▶ _REQUIRED TASKS_:
A) In the bachelor-party forum thread:
(i) How does vellocet answer jkdood's claim about a last fling "as a single guy"?
(ii) According to vellocet, why does this happen so often at BPs?
(iii) What question does vellocet ask in reply to "Ok once and for all what hard questions do you want me to answer?"
B) Could you continue the bachelor-party forum thread from where it stops?

▶ _EXCERPTED TEXT_:

------------------------

Several pages back he said ... 



> I have done things like this since. I emailed her and told her everything.


So no, this wasn't a one off bachelor party thing. The implication there is that this has happened at least more than once. Not sure if father and brothers were involved the other time(s) as well, as the OP hasn't said. But if they were, I think that gives greater insight into why the wife doesn't trust them.


----------



## vellocet

*Re: My wife left*



jkdood said:


> Alright I did. I wouldn't care if she had a dance or licked whip cream off a guys nips *but licking off his junk would bother me*.


Well that's what you did. And you still are shifty about what happened in the "private dance".

Why do you need a "private dance" at a party, that I'm assuming was at your dad's house or some other friend/relative?

Why do you need one when the idea is suppose to be that everyone participates and watches the so-called "fun"?

Answer, so you could do even more nasty things, get a blowjob, sex, whatever.


----------



## vellocet

jkdood said:


> He was trying to give me one last fling as a single guy.


You weren't single, you had a committed fiancé.

And if you feel the need for a last fling before getting married, then you don't need to be married. That is for people who understand what a commitment is and that its not only for married people.




> It was about me and not her.


I imagine everything is always about you and not her.




> I just never saw it as cheating and many guys don't that is why it happens so often at BP.


No, it happens so much at BPs because the future groom could give 2 shytes about his future brides feelings.


----------



## vellocet

jkdood said:


> Ok once and for all what hard questions do you want me to answer?


What exactly happened in your unnecessary private dance?

------------------------

▶ _EXTRACTED ENTRIES_:
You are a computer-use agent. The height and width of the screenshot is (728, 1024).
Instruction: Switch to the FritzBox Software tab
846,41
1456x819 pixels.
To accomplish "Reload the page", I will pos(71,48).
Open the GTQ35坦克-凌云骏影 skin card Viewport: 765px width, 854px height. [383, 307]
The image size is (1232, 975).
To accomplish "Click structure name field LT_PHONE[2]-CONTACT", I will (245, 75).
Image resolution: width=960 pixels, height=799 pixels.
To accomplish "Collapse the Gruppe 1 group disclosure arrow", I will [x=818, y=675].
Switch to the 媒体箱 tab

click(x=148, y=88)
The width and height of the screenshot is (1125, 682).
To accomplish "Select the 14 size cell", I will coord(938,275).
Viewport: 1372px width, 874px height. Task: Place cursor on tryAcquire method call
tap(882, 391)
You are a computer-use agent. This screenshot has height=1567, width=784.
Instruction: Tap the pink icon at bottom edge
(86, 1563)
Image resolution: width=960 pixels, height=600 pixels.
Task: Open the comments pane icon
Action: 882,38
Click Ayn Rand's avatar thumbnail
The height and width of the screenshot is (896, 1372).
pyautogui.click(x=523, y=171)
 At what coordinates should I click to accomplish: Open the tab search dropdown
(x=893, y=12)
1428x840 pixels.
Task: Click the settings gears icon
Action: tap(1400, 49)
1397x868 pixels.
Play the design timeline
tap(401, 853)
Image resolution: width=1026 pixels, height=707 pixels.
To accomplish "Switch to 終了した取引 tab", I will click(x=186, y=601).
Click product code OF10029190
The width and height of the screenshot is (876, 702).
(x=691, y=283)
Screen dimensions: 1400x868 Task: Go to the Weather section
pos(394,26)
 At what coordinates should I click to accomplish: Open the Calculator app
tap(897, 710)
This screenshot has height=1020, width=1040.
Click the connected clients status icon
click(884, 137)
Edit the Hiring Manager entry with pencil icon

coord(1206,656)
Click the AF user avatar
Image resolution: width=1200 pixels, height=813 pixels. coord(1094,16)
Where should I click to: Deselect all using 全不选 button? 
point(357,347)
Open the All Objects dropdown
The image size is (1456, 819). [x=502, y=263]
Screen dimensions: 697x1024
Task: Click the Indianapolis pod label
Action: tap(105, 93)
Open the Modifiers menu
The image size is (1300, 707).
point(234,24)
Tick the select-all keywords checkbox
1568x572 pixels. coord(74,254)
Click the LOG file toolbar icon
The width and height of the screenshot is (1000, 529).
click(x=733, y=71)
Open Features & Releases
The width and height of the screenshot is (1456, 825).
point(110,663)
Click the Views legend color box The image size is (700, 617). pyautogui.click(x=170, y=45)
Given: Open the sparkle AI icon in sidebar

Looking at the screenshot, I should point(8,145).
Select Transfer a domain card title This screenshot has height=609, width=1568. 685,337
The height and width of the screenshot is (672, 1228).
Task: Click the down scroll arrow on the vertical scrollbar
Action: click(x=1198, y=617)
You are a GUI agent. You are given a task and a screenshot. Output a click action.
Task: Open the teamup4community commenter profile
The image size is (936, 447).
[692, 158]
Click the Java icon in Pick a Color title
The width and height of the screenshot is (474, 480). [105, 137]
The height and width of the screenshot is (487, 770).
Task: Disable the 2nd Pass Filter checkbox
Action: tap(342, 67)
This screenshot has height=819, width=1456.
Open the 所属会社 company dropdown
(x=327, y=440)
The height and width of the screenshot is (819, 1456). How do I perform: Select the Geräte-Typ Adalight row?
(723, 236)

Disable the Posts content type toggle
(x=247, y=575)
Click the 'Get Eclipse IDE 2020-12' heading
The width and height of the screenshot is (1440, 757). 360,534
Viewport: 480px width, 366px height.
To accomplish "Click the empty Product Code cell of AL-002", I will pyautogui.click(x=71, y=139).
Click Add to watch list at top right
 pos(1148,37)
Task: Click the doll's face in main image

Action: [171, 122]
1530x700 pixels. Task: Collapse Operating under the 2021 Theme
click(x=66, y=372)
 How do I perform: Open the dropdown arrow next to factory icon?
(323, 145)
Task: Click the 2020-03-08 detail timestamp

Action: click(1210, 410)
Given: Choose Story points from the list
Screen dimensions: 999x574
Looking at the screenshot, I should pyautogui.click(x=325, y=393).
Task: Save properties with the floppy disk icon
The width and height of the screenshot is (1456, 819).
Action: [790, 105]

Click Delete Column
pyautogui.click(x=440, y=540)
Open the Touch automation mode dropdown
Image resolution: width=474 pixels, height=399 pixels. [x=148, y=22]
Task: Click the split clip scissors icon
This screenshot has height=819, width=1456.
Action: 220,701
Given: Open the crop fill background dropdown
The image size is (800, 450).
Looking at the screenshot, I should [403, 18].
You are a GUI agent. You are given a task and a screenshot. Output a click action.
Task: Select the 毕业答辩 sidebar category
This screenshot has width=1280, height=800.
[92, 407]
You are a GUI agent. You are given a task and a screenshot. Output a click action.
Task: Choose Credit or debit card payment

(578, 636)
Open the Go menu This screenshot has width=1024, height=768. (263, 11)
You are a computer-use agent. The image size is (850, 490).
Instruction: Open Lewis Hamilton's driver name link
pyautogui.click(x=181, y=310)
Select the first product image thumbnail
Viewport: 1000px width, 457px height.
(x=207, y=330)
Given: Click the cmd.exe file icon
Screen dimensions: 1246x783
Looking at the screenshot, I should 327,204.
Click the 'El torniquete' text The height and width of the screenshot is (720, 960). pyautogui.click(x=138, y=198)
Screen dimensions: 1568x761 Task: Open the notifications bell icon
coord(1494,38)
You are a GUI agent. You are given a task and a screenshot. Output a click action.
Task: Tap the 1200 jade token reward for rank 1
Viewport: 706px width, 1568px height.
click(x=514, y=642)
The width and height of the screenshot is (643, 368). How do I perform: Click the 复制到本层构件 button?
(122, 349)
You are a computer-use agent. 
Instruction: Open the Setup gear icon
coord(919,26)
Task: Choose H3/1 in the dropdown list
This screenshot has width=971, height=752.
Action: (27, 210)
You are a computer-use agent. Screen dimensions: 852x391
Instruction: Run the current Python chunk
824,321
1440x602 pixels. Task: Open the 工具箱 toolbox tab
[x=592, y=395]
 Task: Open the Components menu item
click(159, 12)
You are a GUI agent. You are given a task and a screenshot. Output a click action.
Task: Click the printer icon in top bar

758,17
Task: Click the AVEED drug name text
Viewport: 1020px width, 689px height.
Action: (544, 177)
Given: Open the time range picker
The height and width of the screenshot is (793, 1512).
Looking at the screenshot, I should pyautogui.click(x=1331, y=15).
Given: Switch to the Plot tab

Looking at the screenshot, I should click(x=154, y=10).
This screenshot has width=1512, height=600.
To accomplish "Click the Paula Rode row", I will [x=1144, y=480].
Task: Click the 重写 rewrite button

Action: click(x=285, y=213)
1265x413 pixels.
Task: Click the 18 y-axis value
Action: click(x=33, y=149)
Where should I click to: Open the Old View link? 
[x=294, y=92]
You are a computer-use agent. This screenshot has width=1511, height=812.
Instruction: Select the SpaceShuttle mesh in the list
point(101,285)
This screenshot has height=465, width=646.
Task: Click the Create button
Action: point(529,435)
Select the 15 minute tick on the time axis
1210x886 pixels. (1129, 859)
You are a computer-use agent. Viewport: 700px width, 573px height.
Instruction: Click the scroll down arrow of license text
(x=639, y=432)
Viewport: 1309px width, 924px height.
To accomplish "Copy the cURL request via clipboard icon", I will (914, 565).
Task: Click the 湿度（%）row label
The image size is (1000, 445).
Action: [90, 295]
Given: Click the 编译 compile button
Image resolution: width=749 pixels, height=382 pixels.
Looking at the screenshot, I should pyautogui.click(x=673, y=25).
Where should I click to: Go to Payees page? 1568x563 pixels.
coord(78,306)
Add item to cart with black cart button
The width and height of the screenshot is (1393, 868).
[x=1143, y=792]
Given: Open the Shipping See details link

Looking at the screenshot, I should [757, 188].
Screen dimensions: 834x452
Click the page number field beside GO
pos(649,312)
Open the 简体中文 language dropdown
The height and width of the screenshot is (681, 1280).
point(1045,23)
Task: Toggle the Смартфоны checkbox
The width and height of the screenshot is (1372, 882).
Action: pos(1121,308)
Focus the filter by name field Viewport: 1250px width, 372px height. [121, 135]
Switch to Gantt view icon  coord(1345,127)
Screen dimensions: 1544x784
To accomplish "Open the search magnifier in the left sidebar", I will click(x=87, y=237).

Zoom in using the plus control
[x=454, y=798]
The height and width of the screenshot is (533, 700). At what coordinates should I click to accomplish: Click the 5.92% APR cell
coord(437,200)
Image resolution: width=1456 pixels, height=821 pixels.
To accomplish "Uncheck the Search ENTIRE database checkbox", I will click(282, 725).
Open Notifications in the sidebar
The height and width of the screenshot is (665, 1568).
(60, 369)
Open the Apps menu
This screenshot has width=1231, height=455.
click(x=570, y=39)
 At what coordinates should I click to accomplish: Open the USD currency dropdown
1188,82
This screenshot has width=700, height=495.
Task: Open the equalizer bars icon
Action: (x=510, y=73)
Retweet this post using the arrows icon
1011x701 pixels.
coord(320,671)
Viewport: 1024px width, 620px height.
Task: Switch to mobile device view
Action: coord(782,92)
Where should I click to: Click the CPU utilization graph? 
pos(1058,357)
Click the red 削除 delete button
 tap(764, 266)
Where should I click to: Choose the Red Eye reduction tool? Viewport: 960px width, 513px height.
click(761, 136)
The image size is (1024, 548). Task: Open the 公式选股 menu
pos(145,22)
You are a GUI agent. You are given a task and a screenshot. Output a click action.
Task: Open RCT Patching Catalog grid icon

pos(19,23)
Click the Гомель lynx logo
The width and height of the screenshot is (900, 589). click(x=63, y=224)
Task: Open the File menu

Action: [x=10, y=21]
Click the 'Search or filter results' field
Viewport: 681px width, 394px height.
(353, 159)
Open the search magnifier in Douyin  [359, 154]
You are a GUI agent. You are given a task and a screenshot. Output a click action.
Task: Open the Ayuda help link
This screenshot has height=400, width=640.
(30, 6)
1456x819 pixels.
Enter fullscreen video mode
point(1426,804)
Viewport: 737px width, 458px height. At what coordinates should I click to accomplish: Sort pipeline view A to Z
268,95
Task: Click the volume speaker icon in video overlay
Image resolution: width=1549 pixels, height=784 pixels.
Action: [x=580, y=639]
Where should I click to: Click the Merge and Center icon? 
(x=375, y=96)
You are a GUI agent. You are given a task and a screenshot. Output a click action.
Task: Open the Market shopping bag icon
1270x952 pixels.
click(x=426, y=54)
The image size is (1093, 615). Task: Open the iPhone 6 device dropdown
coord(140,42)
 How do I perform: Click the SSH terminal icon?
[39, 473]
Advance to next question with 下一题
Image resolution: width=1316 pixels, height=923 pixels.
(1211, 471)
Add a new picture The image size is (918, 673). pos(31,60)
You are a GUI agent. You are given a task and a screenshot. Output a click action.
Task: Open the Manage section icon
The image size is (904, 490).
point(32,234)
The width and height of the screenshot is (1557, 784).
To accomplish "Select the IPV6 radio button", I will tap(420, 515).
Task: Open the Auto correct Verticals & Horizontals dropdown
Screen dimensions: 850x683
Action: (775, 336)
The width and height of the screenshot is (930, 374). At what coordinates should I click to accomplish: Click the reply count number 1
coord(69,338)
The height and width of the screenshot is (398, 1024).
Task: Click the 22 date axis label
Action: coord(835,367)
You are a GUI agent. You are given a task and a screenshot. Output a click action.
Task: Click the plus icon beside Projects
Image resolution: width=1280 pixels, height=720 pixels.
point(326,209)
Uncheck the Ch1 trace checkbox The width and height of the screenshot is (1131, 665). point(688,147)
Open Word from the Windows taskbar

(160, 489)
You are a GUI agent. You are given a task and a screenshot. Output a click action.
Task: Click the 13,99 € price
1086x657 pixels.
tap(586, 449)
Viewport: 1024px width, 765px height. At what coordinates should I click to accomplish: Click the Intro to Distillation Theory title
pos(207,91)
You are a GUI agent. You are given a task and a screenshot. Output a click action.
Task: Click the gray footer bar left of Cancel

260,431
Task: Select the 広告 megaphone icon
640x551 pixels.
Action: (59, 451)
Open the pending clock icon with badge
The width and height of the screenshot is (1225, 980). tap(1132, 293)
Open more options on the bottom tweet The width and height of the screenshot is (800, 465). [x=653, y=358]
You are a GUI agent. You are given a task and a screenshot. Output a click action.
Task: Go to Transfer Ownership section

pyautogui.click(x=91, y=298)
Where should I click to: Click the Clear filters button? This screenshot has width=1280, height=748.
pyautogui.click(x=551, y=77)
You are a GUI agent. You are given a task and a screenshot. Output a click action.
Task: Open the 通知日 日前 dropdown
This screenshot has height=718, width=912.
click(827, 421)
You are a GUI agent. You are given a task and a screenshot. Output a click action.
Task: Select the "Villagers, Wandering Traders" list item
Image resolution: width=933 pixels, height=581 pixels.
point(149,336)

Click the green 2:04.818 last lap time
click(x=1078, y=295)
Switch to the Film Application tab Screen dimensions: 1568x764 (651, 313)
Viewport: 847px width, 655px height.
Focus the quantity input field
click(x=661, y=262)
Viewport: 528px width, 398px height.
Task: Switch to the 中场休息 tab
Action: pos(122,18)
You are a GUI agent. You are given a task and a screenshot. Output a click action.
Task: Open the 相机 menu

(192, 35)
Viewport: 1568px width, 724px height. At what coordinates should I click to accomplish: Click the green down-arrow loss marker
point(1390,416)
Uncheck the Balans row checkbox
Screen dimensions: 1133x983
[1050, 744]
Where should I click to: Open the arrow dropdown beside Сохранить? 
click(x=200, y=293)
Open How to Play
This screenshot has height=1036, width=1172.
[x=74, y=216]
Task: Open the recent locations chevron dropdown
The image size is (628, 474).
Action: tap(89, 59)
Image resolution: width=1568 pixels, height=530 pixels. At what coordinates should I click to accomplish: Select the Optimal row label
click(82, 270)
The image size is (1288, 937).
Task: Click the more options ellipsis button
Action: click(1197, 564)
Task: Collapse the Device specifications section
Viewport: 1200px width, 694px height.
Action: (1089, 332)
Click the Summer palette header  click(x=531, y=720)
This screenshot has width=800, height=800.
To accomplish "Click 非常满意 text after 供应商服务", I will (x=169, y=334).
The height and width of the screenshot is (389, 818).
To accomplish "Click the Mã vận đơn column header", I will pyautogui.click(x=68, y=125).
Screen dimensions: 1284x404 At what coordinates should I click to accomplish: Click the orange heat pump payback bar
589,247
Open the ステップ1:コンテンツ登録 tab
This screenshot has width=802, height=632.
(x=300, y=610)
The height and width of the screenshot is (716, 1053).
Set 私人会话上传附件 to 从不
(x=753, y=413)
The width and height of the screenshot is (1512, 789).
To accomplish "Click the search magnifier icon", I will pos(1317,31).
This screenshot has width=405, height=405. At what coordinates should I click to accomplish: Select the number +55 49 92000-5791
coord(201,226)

------------------------

▶ _FINAL ANSWERS_:
A)
(i) vellocet says he wasn't single because he had a committed fiancé.
(ii) Because the future groom doesn't care about his future bride's feelings.
(iii) "What exactly happened in your unnecessary private dance?"

B)
And does your wife now get a pass to go out with the girls to a strip bar and do the same thing as you did? Suck whip cream off a guy's member and get a private dance to do whatever she wants to him and him to her?


----------



## treyvion

vellocet said:


> What exactly happened in your unnecessary private dance?
> 
> And does your wife now get a pass to go out with the girls to a strip bar and do the same thing as you did? Suck whip cream off a guy's member and get a private dance to do whatever she wants to him and him to her?


It's not cheatin, because it's only a stripper...


----------



## vellocet

treyvion said:


> It's not cheatin, because it's only a stripper...


Then it won't be cheating if she goes off and sucks off a male stripper, and does everything he did with his stripper in the private "dance"


----------



## treyvion

vellocet said:


> Then it won't be cheating if she goes off and sucks off a male stripper, and does everything he did with his stripper in the private "dance"


that's how they look at it. In my perspective if what you did behind closed doors would offend, humiliate or upset your significant other then it's cheating.


----------



## jkdood

Alpha said:


> Too many self-righteous people on this forum. I say cut jkdood some slack. This event happened years ago and it shouldn't be a major issue with his wife. Yes, she can be pissed that he never told her about it, but not enough for her to want to move out and raise their baby herself.
> 
> Apologize, say it was stupid on your part and spoil her. And make sure none of it ever happens again.


By saying that you are minimizing her. It was about how she feels about it and I know when it happened it would have hurt her but I did it anyways. And you aren't the one who decides how we should feel about it. It's ok with some women like my mom and SIL but not with others like my wife. I'm finally coming to realize this.


----------



## jkdood

suesmith said:


> Ok.. I have to reply to this.
> 
> How old are you and how old is your wife. Exactly how long have you been married?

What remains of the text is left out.